Solaris (2002)

Solaris (2002): A weak adaptation/remake

From the first scenes, Steven Soderbergh’s Solaris was a weak film compared with Andrei Tarkovsky’s. The 2002 film begins with the hero Chris (George Clooney) preparing for his space mission. Chris’ environment on earth mimics living in a spaceship. His apartment is cramped and heavy on metallics — metallic counters, cabinets, we see no soft furnishings. Flashbacks show Chris meeting his wife Rheya. It’s a glib, slick encounter showing two attractive people getting together because they’re both good looking and a little clever. I’m not a fan of these superficial matches. This relationship is central to the story so I want their marriage to be built on more than looks. 

Chris is charged with going to the spaceship orbiting Solaris, a liquid planet with bizarre qualities including the ability to influence the astronaut’s perceptions and thoughts. Crew members have died and someone needs to find out what’s going wrong. Both of the remaining crew members are cryptic and nervous about their experience. Chris isn’t going to get a clear answer from either the hyper Snow or the fearful Gordon, who hint at the weirdness that Chris soon experiences when Rheya, whom we learn through flashbacks killed herself, begins to visit him. The first visit freaks Chris out and he tricks Rheya into getting locked inside a vehicle that he releases out into space to get rid of her. Yet that fails because Rheya returns revealing how bizarre Solaris is. Moreover, Rheya and the other crew members’ visitors aren’t human. They aren’t really who they seem to be, but rather they’re non-human creatures conjured up through each person’s consciousness. 

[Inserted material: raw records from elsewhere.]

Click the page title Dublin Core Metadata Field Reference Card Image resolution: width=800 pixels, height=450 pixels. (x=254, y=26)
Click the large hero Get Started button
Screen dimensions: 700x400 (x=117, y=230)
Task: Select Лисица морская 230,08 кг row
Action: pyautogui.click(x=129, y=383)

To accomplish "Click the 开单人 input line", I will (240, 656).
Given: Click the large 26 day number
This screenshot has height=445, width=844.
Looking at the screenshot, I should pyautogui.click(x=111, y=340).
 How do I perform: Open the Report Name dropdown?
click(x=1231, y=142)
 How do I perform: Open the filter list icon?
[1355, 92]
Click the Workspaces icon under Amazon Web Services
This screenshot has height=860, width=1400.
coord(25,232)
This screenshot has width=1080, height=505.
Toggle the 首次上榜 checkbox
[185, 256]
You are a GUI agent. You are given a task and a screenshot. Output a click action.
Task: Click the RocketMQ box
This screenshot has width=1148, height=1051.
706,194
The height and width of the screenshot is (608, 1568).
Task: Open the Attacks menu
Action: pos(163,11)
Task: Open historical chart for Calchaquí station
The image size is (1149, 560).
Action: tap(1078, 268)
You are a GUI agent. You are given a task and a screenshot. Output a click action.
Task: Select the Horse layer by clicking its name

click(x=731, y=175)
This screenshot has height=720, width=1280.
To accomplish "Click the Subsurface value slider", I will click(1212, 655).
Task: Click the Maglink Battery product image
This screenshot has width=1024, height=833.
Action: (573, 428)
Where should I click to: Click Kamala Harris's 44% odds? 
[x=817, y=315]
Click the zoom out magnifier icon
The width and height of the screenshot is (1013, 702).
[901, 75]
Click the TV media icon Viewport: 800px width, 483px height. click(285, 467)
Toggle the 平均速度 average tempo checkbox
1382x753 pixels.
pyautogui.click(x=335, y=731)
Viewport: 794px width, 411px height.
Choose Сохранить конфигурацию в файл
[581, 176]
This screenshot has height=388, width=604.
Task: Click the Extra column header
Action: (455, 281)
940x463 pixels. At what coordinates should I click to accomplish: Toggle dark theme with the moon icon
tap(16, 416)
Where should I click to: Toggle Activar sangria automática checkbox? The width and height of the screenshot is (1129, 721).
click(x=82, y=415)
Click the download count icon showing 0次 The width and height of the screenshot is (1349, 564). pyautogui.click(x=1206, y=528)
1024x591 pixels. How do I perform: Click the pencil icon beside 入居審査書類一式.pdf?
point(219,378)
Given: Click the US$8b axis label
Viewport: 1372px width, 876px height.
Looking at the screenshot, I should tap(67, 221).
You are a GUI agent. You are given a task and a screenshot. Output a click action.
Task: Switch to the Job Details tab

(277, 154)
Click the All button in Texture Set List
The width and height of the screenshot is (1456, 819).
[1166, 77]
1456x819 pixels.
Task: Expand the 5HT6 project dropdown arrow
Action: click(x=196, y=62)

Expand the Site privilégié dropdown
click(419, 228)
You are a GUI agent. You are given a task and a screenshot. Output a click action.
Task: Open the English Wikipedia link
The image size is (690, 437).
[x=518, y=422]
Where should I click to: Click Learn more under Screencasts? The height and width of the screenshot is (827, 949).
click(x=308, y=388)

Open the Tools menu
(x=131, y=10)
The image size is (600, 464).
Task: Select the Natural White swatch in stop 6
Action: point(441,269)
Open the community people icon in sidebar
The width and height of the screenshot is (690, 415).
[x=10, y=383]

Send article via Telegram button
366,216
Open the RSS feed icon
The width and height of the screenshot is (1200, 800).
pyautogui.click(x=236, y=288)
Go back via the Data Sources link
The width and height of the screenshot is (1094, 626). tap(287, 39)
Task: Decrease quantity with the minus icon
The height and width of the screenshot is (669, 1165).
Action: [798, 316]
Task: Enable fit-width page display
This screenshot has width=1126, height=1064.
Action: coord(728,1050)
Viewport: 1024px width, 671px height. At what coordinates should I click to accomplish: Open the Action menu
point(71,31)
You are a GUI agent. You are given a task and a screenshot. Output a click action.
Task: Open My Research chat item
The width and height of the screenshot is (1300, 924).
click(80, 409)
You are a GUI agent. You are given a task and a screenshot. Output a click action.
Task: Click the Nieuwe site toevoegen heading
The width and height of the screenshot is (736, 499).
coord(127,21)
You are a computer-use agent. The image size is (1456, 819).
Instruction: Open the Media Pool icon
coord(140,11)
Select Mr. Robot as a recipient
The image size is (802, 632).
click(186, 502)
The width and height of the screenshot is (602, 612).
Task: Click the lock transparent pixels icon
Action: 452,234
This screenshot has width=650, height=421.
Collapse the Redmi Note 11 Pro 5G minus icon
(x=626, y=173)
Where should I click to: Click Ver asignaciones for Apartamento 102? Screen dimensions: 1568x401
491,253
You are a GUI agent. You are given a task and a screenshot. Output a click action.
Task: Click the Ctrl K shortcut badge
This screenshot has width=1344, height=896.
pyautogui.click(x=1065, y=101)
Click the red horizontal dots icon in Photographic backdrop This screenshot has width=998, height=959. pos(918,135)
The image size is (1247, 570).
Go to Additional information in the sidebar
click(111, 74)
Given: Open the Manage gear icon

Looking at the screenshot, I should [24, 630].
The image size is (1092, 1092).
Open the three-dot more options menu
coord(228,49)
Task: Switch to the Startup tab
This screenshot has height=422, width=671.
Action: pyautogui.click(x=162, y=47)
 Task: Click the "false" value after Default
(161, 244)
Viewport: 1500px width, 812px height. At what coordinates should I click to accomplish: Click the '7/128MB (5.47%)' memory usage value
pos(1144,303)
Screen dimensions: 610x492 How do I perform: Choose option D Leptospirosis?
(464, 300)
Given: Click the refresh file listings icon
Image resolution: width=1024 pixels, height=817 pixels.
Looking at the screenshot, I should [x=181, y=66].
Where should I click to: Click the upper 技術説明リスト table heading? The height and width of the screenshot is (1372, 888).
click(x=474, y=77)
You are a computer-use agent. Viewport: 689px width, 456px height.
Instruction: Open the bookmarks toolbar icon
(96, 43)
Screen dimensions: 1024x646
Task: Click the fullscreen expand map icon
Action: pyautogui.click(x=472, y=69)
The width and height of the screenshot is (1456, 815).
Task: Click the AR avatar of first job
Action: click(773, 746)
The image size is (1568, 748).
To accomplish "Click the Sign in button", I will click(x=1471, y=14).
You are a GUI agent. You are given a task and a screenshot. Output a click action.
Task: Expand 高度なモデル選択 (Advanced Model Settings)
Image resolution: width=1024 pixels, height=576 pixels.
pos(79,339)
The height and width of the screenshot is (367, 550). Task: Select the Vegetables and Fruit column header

The complexities of Solaris worked with Tarkovsky, but not with Soderbergh who offers less weirdness (e.g. no library scene where everything floats around), no frame set in the countryside of earth, which offers great contrast and thus substance and insight. None of the performances had much warmth or humanity. None pulled me in. This Solaris was a filmmaking exercise rather than a journey to a new psychological world, 

Even if I hadn’t seen Tarkovsky’s earlier film, I don’t think the this version would leave much of a mark on me. It’s certainly not one of Soderbergh’s better films.